Dear Adoption, you are like a cigarette I had no choice but to inhale. Your smoke is infused inside of me—not just in my lungs but also in my heart, my memories, my wounds, and my words. Exhale, and out you flow, affecting others around me, especially those closest to me. As a mother, you sometimes make raising my children harder than I think it’s supposed to be.

For starters, I’ve doubted my worth as a human—let alone as a mother. I didn’t believe I was enough. I felt broken and torn. Stuck, as if forever a child myself. Your lies wafted and coiled inside my lungs, preying on my every breath. Not motherhood material. Run from motherhood—your first mother did. I waited until it was almost too late, until my ovaries’ eleventh hour, to believe myself worthy of carrying my children to term. Even then, pregnancy was a passive approach. I dared not officially “try” to become a parent. Instead I just waited for it to magically happen. You gave me that belief in magic, of course, with my “fairy-tale” adoption story. But you also left a bad taste in my mouth for desperation. I vowed never to need motherhood so badly I became blind to the searing pain of others.

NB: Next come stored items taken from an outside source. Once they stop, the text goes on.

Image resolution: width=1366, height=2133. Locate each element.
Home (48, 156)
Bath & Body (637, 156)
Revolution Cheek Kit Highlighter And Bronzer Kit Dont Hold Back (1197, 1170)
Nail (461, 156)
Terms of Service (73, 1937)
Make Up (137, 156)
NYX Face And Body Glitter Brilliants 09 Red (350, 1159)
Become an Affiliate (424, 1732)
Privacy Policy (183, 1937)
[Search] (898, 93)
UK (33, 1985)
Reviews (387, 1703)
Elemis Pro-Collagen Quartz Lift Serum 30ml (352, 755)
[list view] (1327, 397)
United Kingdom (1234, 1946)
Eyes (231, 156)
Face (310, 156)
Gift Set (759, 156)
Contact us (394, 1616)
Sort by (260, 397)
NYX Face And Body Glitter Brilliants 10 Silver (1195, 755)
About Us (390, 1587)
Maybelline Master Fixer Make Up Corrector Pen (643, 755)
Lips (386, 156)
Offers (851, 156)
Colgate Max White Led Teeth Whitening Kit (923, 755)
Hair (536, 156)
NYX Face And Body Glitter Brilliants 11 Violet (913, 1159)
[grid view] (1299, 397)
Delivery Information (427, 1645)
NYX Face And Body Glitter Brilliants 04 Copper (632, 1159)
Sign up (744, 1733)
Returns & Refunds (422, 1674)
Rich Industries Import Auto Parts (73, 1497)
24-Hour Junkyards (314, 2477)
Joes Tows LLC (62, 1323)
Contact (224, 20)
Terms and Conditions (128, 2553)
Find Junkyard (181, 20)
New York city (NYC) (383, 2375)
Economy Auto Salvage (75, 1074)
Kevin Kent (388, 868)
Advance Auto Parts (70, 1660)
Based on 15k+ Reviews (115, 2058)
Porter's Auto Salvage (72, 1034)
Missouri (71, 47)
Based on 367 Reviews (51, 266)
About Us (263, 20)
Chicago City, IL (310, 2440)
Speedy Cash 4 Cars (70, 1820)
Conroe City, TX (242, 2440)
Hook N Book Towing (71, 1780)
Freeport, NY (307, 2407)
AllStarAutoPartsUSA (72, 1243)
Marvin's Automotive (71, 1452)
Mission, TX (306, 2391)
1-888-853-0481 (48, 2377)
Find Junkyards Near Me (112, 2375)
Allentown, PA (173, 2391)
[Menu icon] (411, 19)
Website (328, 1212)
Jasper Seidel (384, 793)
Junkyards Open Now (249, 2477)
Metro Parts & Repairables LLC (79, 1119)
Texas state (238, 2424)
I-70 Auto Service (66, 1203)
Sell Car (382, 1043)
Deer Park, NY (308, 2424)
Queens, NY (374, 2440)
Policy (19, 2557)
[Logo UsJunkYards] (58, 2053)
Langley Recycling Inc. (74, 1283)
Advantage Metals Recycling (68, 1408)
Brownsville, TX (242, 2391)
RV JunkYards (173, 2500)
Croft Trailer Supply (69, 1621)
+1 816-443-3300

You’ve poached money from my children. Money that could have gone toward their education fund instead went to a private investigator, genealogy tests, reunion databases, birth record administration fees—simply to understand my roots, my complete family history, and medical information that non-adoptees can take for granted. All the same, it’s money well spent. Unlike me, my children will grow up feeling grounded because my complete story, which is a part of their story, will be passed down.

Your warning labels help me keep my children safe. Make no mistake. Unregulated, you didn’t print any labels. Those of age weren’t even aware warnings could be useful. But I discerned them anyway, ever since my first pre-verbal trauma when you snuffed out my mother’s smell, voice, nourishment, and love and left me to survive on my own. No matter how quickly you delivered me to another loving family, I became keenly aware of what an alarming, threatening world this is. You taught me to keep my eyes open, always. Danger can lurk anywhere, and I’d sure better see it coming because nobody else will extinguish it but me. Sleep only a little. Blink just a little. I’ve spent my life on constant guard, and it has shaped me into one high-alert mama. I’ve learned to develop and rehearse strategies for countless emergency scenarios. I’ve pre-planned all the ways I’ll rush to the rescue of my children, just like I’d always yearned for my first mother to rescue me.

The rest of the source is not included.